Got an early copy of James Johnson's soon-to-be-released book "The Dandy Dons."

It chronicles the University of San Francisco basketball teams from the mid-1950s that were coached by Phil Woolpert and featured Bill Russell and K.C. Jones. USF won the NCAA championship in 1955 and 1956. [Coach Woolpert later coached at my alma mater, USD.]

As a side note, Phil's son, Paul, has had a long and successful career in the CBA and D-League.

Here's a good excerpt from the book:


When practice opened in the fall of '53, Woolpert was ready. So were the players, but they didn't know what the coach had in store for them -- in practice or during games. Woolpert had a plan: First he was going to use defense to break up the opposition's attack before it could get set. On offense he wanted to use a balanced floor, with his players working the ball around the court until they got the right shot.

Woolpert had always been a strong advocate of defense and he saw an opportunity to develop his players into an aggressive defensive squad.

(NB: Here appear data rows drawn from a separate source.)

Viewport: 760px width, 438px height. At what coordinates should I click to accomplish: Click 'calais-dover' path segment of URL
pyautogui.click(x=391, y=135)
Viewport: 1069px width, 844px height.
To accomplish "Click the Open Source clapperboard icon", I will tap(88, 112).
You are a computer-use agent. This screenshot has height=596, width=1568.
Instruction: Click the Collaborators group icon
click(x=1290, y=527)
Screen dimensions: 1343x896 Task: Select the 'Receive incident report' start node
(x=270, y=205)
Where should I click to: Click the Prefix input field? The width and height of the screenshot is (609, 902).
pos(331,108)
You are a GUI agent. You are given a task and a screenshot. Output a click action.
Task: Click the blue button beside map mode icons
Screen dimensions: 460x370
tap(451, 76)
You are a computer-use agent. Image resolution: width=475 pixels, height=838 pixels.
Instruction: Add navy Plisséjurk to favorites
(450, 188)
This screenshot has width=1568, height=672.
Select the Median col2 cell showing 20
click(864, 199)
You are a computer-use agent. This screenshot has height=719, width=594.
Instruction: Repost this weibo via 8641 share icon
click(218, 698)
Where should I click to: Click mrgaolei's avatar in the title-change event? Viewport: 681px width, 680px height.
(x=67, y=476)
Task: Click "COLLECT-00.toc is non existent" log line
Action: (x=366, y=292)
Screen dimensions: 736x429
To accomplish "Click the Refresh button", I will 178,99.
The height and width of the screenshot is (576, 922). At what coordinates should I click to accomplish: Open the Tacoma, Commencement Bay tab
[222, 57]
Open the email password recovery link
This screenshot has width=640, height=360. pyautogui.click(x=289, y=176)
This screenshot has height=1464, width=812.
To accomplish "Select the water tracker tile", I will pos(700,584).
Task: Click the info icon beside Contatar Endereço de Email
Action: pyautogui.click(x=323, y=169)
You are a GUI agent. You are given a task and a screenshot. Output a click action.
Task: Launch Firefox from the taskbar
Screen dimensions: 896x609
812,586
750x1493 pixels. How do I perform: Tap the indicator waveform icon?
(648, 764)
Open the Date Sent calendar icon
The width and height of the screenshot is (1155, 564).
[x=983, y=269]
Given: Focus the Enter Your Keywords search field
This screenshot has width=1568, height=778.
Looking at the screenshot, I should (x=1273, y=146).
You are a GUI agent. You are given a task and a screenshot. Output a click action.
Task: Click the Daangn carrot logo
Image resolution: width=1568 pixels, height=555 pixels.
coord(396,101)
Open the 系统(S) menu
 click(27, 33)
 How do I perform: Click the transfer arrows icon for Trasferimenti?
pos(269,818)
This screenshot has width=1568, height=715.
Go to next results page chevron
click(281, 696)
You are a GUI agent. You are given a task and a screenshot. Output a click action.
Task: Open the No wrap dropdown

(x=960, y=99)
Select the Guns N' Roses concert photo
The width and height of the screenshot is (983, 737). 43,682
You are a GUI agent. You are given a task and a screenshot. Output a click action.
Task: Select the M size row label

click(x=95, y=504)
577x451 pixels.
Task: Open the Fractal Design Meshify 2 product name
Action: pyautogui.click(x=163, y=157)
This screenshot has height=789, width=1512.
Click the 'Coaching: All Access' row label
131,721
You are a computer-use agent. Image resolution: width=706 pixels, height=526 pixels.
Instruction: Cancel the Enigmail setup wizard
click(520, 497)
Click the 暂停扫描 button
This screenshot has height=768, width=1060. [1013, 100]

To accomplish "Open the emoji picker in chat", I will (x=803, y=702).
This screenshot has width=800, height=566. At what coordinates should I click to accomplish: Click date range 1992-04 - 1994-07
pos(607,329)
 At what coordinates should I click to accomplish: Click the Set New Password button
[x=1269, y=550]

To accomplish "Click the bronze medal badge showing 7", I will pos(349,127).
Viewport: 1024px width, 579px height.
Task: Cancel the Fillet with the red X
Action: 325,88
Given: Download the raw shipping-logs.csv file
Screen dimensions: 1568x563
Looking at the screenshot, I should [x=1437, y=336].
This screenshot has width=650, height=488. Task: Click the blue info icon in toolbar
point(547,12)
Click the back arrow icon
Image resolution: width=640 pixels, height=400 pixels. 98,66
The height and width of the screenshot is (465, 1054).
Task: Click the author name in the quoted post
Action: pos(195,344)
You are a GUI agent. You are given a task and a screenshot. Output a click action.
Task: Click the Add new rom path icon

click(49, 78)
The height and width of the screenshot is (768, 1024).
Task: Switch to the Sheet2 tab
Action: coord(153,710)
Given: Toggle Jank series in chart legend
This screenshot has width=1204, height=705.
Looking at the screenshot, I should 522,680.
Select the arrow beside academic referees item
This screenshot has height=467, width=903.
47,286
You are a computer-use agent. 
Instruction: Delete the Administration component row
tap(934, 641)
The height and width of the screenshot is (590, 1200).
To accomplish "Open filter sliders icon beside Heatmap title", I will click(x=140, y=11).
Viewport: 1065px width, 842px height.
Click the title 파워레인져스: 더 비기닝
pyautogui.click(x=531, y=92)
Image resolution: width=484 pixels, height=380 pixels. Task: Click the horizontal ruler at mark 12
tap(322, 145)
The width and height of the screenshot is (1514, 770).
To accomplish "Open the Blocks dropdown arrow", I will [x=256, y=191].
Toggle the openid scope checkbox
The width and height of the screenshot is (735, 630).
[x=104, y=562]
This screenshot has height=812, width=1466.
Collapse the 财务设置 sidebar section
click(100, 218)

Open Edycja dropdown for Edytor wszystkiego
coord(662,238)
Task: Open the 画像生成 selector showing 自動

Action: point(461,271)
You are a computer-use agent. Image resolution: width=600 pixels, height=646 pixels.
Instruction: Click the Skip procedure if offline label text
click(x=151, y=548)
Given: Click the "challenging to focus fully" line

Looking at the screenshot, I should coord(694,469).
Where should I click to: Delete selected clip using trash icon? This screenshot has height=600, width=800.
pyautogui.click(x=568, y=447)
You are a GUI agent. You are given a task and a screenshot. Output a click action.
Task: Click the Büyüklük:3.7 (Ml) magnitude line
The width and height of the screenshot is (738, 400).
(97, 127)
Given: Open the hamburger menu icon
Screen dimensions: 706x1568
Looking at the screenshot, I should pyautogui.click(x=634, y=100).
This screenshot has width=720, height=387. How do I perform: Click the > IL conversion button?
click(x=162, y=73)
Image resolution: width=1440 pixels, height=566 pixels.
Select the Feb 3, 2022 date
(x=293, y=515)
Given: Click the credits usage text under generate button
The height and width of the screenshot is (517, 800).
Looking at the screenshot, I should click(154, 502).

"I can't see just standing around and letting the other fellow shoot. To me, it's common sense to try to stop him from scoring. There is a science and a skill to defense. It's what makes the game interesting, not a race from one end of the court to the other for one more basket."

He was also fond of saying, "We figure to have the ball only about half the time in a game, so in practice, we work on defense half the time."

Woolpert was without a doubt a defensive-minded coach. In Woolpert's system, if you couldn't defend, it was unlikely you would get much playing time. He disdained "jackrabbit basketbal," once remarking about the up-tempo offense becoming popular then: "It just isn't good basketball. I wouldn't know how to go about coaching it. You can't expect to execute scoring playing when you're running up and down the court like madmen."

Practice included what Woolpert called the "hands-up" drill. The players would line up with their feet in position, bend their knees, and put one hand high above their heads and the other one out to the side. Then they moved quickly forward or backward, to the left or to the right, at Woolpert's direction.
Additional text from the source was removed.